◆ TASK
With the pictures left aside, write out exactly the lines of the listing below from the line with "[Chia sẻ trên Facebook] (39, 1702)" to the line with "Exhibition (85, 139)", both included, and only those.

_ _ _ _

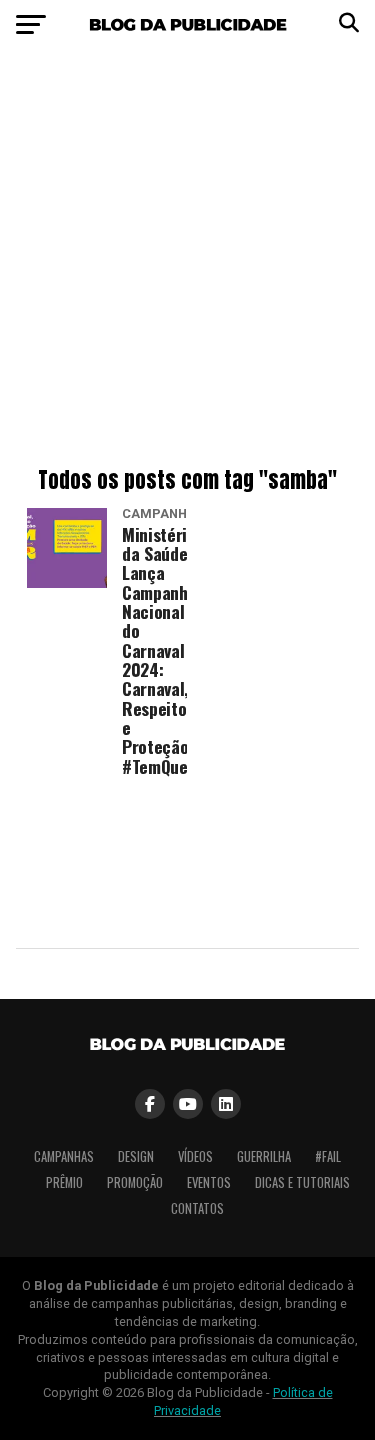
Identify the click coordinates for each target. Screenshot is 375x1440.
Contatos (197, 1208)
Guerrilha (264, 1156)
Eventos (209, 1182)
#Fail (328, 1156)
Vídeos (195, 1156)
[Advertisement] (187, 262)
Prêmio (64, 1182)
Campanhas (64, 1156)
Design (136, 1156)
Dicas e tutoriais (302, 1182)
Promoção (135, 1182)
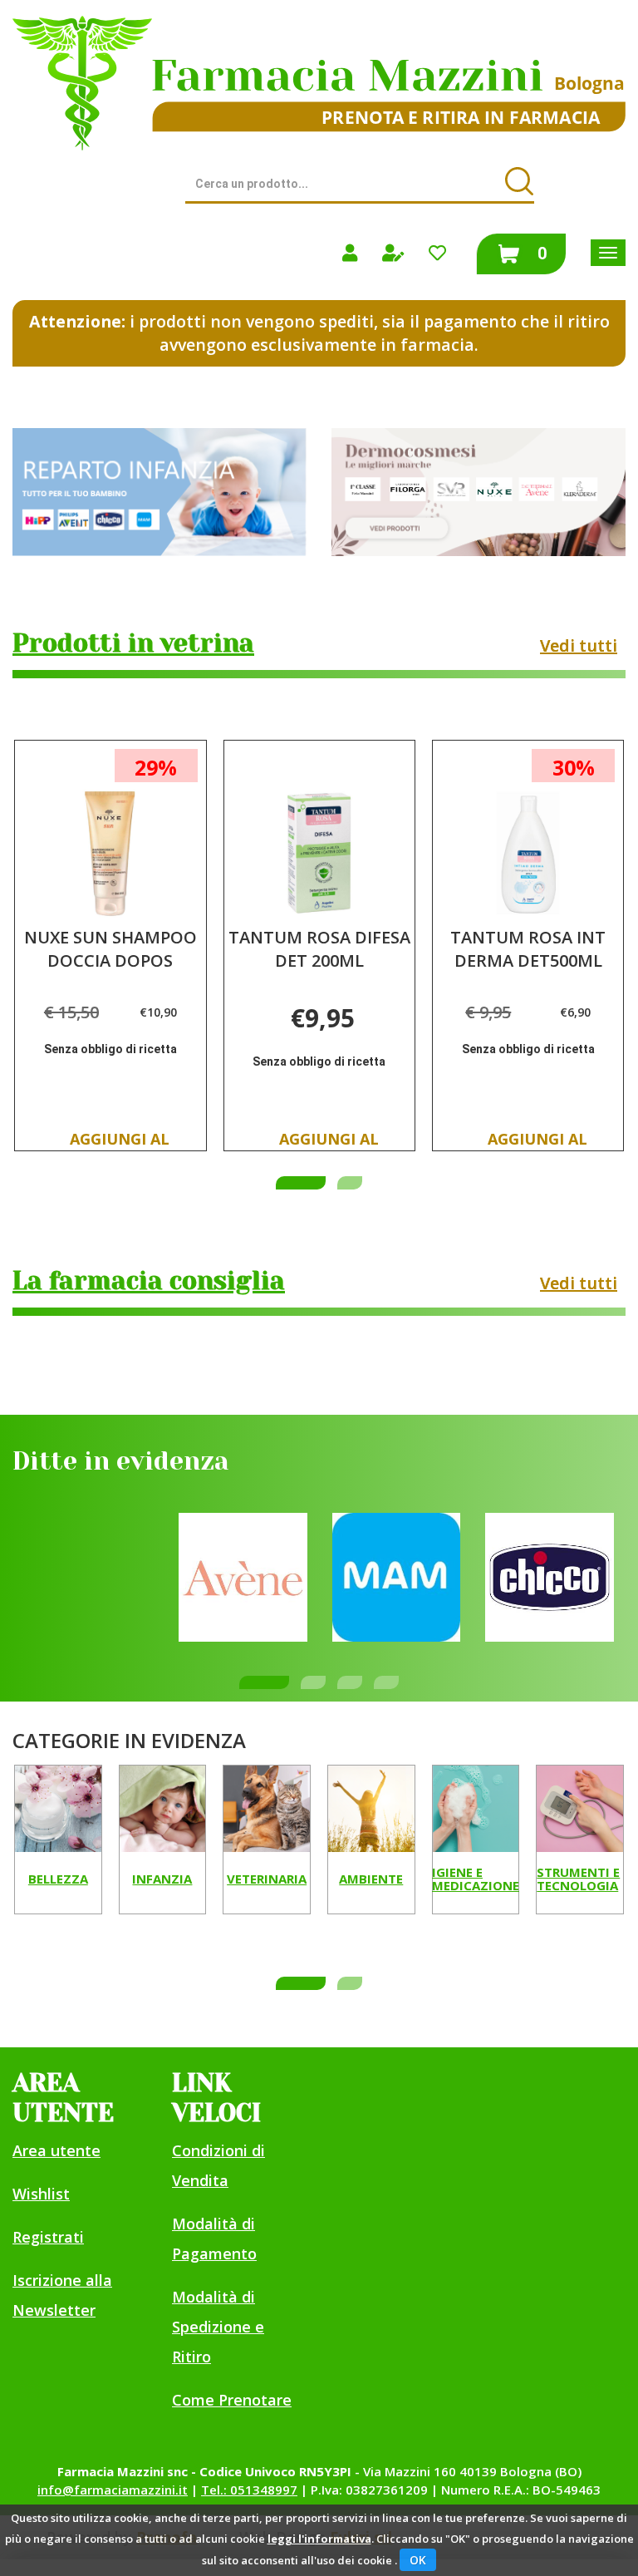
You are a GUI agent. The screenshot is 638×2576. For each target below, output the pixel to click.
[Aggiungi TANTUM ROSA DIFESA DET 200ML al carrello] (328, 1144)
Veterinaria (267, 1879)
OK (418, 2560)
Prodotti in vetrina (133, 643)
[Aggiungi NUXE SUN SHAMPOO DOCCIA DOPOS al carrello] (120, 1144)
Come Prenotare (232, 2400)
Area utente (56, 2150)
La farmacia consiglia (148, 1281)
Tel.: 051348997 (249, 2489)
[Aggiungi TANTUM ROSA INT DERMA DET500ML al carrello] (537, 1144)
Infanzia (162, 1879)
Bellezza (58, 1879)
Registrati (48, 2237)
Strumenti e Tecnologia (578, 1879)
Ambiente (371, 1879)
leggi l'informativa (319, 2538)
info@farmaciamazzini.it (112, 2489)
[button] (300, 1183)
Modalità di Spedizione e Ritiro (218, 2327)
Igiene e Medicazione (475, 1879)
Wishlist (41, 2194)
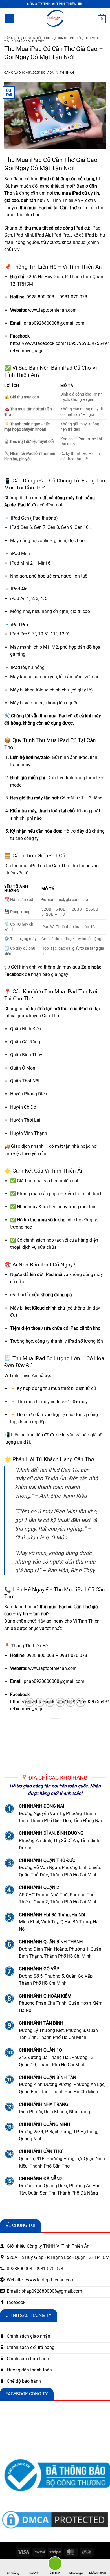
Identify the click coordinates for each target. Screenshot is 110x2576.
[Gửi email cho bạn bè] (60, 1702)
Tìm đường (12, 2573)
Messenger (76, 2573)
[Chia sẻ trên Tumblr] (80, 1702)
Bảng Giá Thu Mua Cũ (22, 38)
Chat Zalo (33, 2573)
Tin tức (38, 41)
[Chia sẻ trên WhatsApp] (29, 1702)
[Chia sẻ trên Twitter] (49, 1702)
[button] (9, 18)
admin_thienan (60, 73)
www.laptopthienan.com (52, 310)
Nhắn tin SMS (97, 2573)
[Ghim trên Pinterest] (70, 1702)
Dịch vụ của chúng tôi (62, 38)
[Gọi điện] (55, 2564)
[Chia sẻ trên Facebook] (39, 1702)
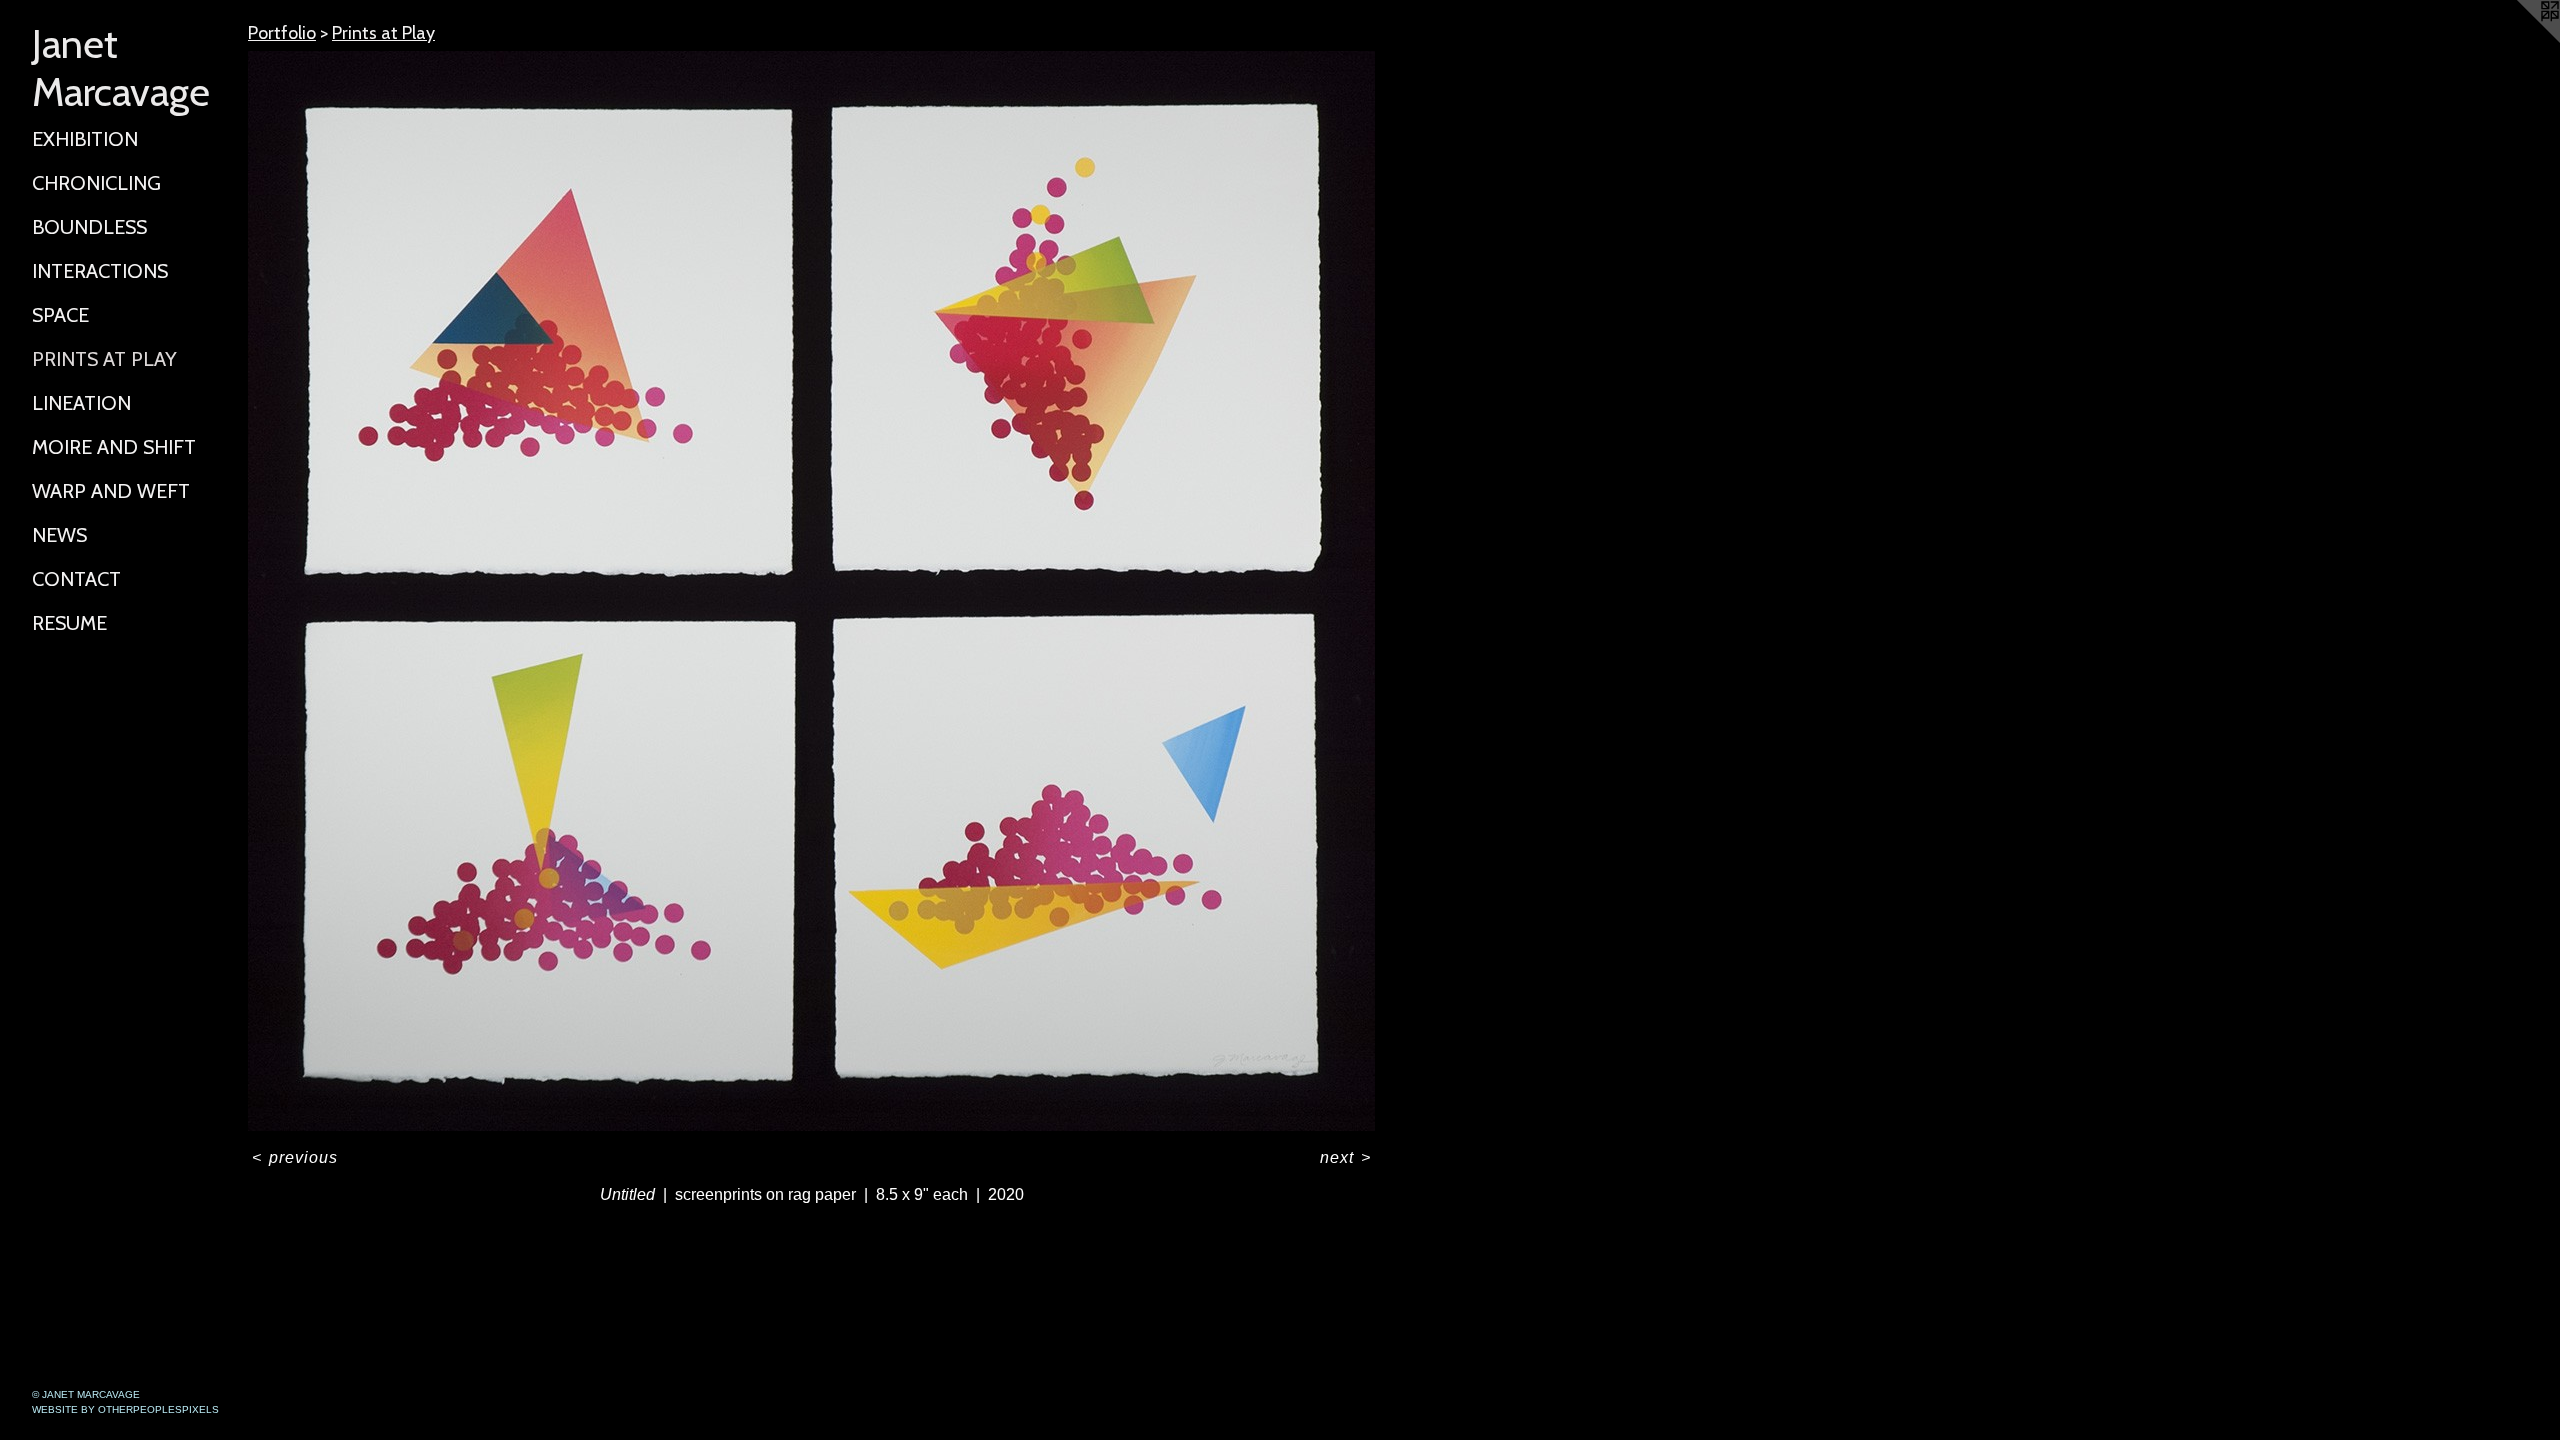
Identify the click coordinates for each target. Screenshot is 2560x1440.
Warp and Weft (111, 491)
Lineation (81, 403)
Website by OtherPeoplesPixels (125, 1409)
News (59, 535)
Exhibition (85, 139)
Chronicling (96, 183)
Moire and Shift (114, 447)
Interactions (100, 271)
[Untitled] (811, 591)
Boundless (89, 227)
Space (60, 315)
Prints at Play (104, 359)
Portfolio (282, 33)
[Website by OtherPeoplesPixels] (2520, 40)
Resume (69, 623)
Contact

_ _ _ _

◆ RESPONSE FOR THIS EXERCISE
[Chia sẻ trên Facebook] (39, 1702)
Identify the click coordinates for each target. Screenshot is 2560x1440.
Warp and Weft (111, 491)
Lineation (81, 403)
Website by OtherPeoplesPixels (125, 1409)
News (59, 535)
Exhibition (85, 139)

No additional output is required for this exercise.